Tarea planteada => ¿Qué líneas del listado de abajo contienen la palabra "photo", teniendo en cuenta mayúsculas y minúsculas? Cópialas completas.

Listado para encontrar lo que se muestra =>
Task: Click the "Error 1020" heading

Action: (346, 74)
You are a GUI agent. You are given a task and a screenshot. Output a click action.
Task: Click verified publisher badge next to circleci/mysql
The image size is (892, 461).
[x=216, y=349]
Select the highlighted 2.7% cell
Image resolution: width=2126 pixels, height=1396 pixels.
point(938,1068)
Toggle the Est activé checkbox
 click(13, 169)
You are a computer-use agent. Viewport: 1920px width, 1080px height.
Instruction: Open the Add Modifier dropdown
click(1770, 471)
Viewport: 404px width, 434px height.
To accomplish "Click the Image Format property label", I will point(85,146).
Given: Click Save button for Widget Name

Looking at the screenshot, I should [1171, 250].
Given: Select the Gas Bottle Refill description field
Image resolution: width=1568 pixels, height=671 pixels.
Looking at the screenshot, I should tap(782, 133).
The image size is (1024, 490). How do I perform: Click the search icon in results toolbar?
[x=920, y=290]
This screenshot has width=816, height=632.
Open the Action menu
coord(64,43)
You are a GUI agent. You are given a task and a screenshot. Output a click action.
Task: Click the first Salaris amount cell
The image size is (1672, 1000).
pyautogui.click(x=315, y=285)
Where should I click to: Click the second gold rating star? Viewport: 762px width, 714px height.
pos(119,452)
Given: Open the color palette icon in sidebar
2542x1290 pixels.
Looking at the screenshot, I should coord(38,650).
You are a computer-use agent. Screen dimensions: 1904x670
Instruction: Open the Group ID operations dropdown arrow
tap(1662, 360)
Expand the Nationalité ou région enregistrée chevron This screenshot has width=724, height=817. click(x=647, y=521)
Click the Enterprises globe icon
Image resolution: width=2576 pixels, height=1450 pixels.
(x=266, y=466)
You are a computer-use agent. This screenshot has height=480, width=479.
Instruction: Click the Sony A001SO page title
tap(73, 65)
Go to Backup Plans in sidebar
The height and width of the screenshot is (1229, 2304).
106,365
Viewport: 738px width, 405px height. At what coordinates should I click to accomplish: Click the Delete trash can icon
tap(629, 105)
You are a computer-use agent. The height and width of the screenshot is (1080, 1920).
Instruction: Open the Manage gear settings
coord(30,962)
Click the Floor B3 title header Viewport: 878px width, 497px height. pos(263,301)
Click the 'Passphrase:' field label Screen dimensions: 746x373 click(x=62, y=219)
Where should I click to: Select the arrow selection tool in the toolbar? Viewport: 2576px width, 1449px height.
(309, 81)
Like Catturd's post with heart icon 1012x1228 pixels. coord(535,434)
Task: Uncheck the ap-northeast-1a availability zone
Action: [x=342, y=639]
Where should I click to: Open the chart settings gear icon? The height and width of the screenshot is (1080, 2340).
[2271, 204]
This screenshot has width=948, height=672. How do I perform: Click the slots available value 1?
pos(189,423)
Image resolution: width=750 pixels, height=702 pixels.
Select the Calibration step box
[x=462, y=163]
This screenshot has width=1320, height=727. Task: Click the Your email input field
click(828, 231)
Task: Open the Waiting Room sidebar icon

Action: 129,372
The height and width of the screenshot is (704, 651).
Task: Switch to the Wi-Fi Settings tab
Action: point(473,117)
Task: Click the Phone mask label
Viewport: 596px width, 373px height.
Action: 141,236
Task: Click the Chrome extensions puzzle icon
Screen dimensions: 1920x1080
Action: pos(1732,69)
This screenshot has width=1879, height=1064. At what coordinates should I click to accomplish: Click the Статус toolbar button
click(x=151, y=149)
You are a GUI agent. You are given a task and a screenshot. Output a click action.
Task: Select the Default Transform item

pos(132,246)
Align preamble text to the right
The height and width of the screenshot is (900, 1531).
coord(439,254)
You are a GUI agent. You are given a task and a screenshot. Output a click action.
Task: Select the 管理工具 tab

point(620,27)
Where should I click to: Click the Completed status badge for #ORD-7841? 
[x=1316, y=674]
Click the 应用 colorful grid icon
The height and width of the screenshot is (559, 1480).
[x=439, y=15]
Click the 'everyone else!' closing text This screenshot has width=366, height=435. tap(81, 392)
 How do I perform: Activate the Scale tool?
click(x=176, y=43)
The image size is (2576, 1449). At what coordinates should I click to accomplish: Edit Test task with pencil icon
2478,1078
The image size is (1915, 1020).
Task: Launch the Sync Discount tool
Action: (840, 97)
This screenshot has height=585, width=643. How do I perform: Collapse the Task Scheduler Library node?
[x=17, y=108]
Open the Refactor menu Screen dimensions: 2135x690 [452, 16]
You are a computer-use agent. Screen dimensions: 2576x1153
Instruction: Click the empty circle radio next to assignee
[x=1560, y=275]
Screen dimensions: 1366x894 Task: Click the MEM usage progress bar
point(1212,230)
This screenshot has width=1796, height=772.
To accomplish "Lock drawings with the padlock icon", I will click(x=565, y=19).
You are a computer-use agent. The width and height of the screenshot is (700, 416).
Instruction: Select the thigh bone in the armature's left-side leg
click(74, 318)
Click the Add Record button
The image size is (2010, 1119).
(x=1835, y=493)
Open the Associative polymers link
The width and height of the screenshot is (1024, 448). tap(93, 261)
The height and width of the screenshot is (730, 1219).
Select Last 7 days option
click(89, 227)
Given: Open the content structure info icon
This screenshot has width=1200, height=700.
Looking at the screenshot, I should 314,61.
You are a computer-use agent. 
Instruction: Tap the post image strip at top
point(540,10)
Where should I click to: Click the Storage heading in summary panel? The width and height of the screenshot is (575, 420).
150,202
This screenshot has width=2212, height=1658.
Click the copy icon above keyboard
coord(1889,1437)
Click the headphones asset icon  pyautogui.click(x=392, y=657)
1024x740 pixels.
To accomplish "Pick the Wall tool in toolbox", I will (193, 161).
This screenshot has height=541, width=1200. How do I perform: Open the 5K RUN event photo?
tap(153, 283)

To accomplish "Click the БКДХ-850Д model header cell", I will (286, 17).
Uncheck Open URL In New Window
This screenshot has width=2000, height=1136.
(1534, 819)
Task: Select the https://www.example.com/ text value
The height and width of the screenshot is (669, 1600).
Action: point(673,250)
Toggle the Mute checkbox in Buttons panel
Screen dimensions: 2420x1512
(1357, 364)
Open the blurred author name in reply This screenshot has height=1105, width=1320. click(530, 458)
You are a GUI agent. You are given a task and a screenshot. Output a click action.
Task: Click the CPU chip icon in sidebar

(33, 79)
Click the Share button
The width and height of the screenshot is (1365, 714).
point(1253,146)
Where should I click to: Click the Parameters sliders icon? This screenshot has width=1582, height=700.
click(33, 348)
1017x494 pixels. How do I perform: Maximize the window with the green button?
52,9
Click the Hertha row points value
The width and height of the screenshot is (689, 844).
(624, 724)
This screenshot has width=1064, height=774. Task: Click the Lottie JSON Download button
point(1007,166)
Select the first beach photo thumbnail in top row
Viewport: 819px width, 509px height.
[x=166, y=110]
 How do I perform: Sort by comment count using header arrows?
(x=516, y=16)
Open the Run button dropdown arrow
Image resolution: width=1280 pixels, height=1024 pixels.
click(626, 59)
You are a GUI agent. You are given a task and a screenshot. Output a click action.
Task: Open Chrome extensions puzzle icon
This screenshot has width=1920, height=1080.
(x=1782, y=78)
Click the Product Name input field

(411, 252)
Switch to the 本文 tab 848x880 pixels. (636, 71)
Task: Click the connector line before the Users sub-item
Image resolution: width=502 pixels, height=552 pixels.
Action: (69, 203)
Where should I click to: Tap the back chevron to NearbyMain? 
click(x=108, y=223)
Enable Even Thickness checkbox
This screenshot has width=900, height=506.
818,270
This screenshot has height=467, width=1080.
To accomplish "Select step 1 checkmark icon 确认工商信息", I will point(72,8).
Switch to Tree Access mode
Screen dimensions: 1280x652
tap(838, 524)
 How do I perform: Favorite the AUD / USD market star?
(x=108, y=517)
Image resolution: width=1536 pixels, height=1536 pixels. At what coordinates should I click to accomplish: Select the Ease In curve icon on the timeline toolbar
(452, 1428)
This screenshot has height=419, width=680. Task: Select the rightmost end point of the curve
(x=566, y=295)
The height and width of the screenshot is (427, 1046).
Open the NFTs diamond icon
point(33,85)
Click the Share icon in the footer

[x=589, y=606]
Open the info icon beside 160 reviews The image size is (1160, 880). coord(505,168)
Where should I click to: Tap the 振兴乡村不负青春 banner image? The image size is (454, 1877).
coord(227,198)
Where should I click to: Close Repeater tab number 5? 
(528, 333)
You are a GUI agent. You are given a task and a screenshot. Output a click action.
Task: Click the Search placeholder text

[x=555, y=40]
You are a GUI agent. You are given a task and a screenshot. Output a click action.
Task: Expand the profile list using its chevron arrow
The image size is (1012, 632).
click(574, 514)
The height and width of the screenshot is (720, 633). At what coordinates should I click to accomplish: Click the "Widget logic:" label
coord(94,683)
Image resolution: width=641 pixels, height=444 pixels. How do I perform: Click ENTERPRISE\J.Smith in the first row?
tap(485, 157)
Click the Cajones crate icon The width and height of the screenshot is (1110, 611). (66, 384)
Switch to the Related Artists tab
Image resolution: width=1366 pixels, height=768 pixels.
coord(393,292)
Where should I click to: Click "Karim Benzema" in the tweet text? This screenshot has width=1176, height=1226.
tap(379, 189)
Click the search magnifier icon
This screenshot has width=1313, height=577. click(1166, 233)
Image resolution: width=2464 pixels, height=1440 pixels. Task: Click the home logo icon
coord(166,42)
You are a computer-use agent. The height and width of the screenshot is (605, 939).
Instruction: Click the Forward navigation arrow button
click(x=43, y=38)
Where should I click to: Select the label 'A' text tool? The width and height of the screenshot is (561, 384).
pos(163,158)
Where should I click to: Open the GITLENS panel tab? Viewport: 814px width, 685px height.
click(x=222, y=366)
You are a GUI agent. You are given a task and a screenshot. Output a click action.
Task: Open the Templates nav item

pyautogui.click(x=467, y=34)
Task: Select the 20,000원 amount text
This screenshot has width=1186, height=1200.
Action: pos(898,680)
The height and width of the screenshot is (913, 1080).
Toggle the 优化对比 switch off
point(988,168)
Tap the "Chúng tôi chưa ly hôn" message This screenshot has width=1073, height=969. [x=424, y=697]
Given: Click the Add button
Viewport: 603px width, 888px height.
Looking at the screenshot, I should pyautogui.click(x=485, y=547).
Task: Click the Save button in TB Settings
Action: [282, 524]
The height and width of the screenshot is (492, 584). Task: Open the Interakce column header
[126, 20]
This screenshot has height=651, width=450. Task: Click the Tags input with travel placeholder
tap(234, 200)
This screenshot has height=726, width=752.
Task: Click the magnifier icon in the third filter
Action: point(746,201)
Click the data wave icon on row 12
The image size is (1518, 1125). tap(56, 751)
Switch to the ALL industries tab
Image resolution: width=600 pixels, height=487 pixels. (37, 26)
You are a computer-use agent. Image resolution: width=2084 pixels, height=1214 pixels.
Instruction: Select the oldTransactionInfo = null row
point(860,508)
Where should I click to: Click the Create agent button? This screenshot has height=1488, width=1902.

Respuesta =>
This screenshot has height=541, width=1200. How do I perform: Open the 5K RUN event photo?
Select the first beach photo thumbnail in top row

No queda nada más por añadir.